NTB
Desa Adat Sade Lombok Tengah Bergerak Menuju Eco Village
Penulis: Ahmad Wawan Sugandika | Editor: Idham Khalid
Ringkasan Berita:
- Desa Adat Sade meluncurkan Bank Sampah Eco Village sebagai upaya menjaga kebersihan dan keberlanjutan pariwisata budaya melalui pengelolaan sampah berbasis komunitas.
- Program yang didukung Otsuka Group ini menjadi proyek percontohan dan diharapkan menjadi model pengelolaan sampah terpadu bagi desa wisata lain di Lombok.
Laporan Wartawan TribunLombok.com, Ahmad Wawan Sugandika
TRIBUNLOMBOK.COM, LOMBOK TENGAH - Desa Adat Sade di Desa Rambitan, Kecamatan Pujut Lombok Tengah resmi meluncurkan Bank Sampah Eco Village Sade, Jumat (12/12/2025).
Desa yang merupakan destinasi wisata budaya ikonik di Nusa Tenggara Barat (NTB) berinisiatif mengolah sampah berbasis komunitas untuk mewujudkan pariwisata yang bersih, mandiri, dan berkelanjutan.
Sampah ini diharapkan menjadi solusi konkret atas tantangan pengelolaan limbah di kawasan wisata budaya.
Kepala Dusun Sade, Talib, mengungkapkan bahwa pendirian Bank Sampah adalah perwujudan komitmen ganda Sade dalam menjaga kelestarian adat sekaligus kebersihan lingkungan.

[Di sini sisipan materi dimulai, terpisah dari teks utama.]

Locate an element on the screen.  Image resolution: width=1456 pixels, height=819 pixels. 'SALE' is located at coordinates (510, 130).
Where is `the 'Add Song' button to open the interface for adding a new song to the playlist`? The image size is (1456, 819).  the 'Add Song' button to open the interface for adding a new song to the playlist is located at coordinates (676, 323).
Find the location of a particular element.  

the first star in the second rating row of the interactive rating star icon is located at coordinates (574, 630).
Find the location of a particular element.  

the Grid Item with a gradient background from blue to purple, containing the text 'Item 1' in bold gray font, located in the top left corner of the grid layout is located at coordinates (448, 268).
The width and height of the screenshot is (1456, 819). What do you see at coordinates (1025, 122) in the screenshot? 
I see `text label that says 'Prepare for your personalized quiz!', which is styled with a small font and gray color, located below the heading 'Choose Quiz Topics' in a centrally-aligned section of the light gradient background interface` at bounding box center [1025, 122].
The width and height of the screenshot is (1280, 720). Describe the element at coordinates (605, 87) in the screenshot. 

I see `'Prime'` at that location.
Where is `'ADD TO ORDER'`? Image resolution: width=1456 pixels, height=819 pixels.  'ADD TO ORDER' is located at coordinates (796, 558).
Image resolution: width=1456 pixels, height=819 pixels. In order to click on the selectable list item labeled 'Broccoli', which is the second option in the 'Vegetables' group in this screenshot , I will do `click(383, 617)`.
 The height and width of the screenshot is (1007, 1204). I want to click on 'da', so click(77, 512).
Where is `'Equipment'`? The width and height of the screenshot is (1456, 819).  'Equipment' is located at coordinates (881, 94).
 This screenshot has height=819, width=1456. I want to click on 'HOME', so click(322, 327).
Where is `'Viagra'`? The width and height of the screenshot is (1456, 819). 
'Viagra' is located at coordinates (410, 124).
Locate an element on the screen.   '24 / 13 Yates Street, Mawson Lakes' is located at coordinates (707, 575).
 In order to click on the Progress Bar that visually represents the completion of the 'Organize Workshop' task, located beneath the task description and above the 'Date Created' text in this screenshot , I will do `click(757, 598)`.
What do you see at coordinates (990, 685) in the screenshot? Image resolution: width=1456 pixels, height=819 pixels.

"Selama ini kami menjaga adat dan budaya, dan kini kami ingin menjaga lingkungan dengan lebih teratur. Bank sampah ini adalah langkah nyata memastikan desa tetap bersih dan lestari untuk menyambut wisatawan," ucap Talib.
Di tempat yang sama, Camat Pujut, Jumahir melihat Bank Sampah sebagai contoh ideal harmonisasi antara pelestarian budaya dan modernisasi tata kelola lingkungan.
"Sade adalah ikon Lombok. Dengan adanya bank sampah, kita menghadirkan tata kelola lingkungan yang lebih maju. Ini adalah bentuk komitmen bersama untuk pariwisata yang bersih dan nyaman," tegasnya.
Bank Sampah Eco Village Sade disambut baik oleh Pemerintah Daerah. Pelaksana Tugas (Plt) Kepala Dinas Lingkungan Hidup Lombok Tengah, Ahmadi.
Dikatakannya bahwa program ini akan dijadikan model pengelolaan sampah terpadu di kawasan wisata lain.
"Kami berharap Sade menjadi rujukan desa wisata lain dalam hal pengolahan sampah, edukasi masyarakat, dan penerapan ekonomi sirkular," jelas Ahmadi, menekankan dukungan DLH terhadap kolaborasi ini.
Bank Sampah ini didukung oleh Grup Otsuka, perusahaan perawatan kesehatan global asal Jepang
Otsuka Group yang dalam hal ini tidak hanya menyediakan fasilitas fisik tetapi juga pendampingan dan edukasi komunitas.
Presiden Komisaris Otsuka Group, Roy Sparringa, menegaskan bahwa kolaborasi lintas sektor komunitas, pemerintah, dan dunia usaha adalah kunci keberlanjutan.
Baca juga: Otsuka Group-Menpar RI Luncurkan Program Eco Village di Desa Sade Lombok Tengah
Roy menjelaskan bahwa Sade merupakan lokasi wisata pertama di mana Otsuka membangun bank sampah, menjadikannya proyek percontohan di Lombok.
"Ini yang pertama di destinasi wisata dan pertama di Lombok. Harapannya, pilot project ini dapat kita sukseskan, baru kemudian dapat dikembangkan di tempat lain di Lombok," ungkap Roy.
(*)
:quality(30):format(webp):focal(0.5x0.5:0.5x0.5)/lombok/foto/bank/originals/BANK-SAMPAH-DESA-SADE-12.jpg)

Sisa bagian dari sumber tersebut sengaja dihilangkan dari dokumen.